【日医】地域で頑張る医師の評価を/国民会議発言で日医・横倉会長
日本医師会の横倉義武会長は4月24日の会見で、19日の社会保障制度改革国民会議(会長=清家篤・慶應義塾長)で自身が主張した内容や委員との質疑応答を振り返った。外来定額制の必要性を質問した出席委員とのやりとりについて「後期高齢者診療料による定額負担は人頭割りにつながる危険性をさまざまな医療現場から提起されていたので、そのようにならないように十分に留意していただきたい。しかし、かかりつけ医として地域で頑張っている医師の評価については十分な配慮をしていただきたい。高齢者に限らず、一定の健康管理としてというのなら十分に評価してもらわなければならない」との趣旨で発言したと説明した。
●人頭割りは会議の場でも否定
国民会議では、出席委員が2008年度診療報酬改定で導入されながら後に廃止された「後期高齢者診療料」など外来の定額制に関して言及し、横倉会長に「かかりつけ医が定着するためには一種の定額制が避けられないのではないか」と質問。これに対し、横倉会長は「人頭割りにするといろいろ別の問題が出てくるが、一定の健康管理のためのコストということではあり得ると思う」と応じていた。

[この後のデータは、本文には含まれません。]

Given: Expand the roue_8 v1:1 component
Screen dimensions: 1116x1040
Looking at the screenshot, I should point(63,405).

横倉会長は会見で「かかりつけ医は全ての国民に持ってもらいたい。かかりつけ医が地域で頑張るわけで、診療報酬上で手当を十分にすべき」と述べ、かかりつけ医は地域で産業医など地域保健の活動をしており、それらの活動を含めて評価すべきだとの認識を示した。「人口が500人程度の地域の中には、医師がいないと人が住めない地域もある。そういう地域でも医療が継続できるために、何らかの仕組みづくりが必要だ」とも述べた。「外来の定額制に関して点数を新たに設けることを容認したのか」との質問には「それは(表現が)行き過ぎている」と否定した。

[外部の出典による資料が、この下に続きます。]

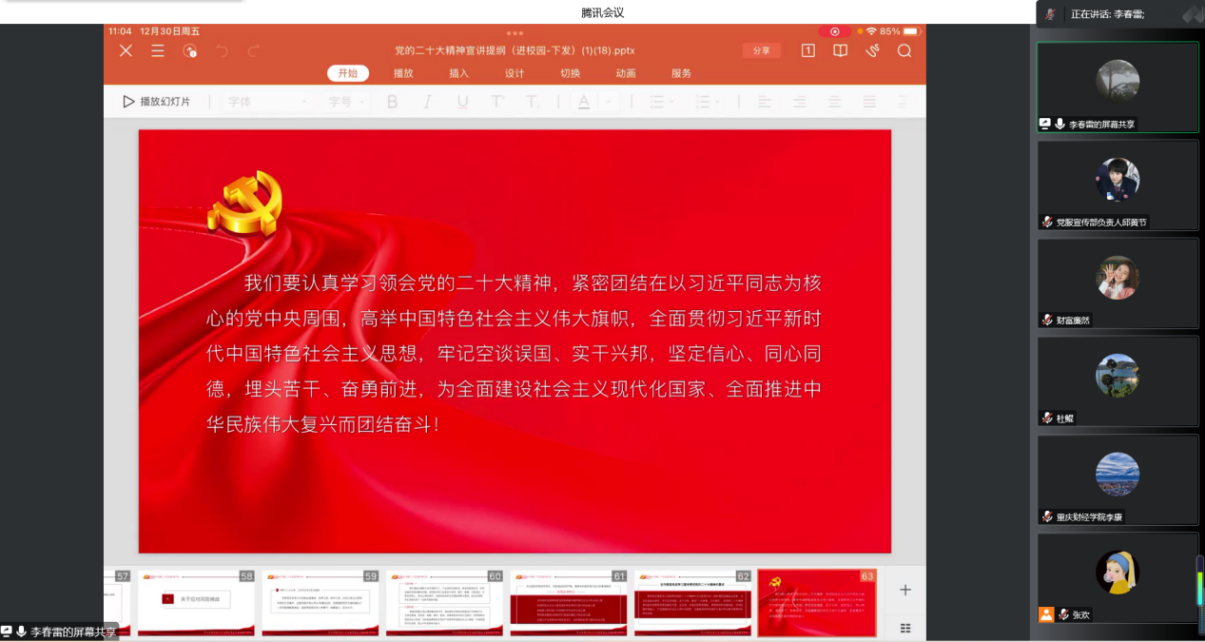Screen dimensions: 1205x642
Task: Switch to the 动画 tab
Action: (x=626, y=73)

横倉会長はこれまでの国民会議の議論についても言及した。多くの委員が国保運営を都道府県単位に広域化する方向性に賛成していることについては「国保への財源移管については保険者間の意見調整が重要」と指摘した上で、「現在の市町村単位の国保運営では不十分。負担と給付のバランスが取れていない。少なくとも都道府県単位まで広げてもらいたい」と述べた。
委員間で一定のコンセンサスが得られている後期高齢者支援金への総報酬割の導入に関して、確保できる財源の使途については「行政や専門の方々で議論をしていただきたい」とした。(4/25MEDIFAXより)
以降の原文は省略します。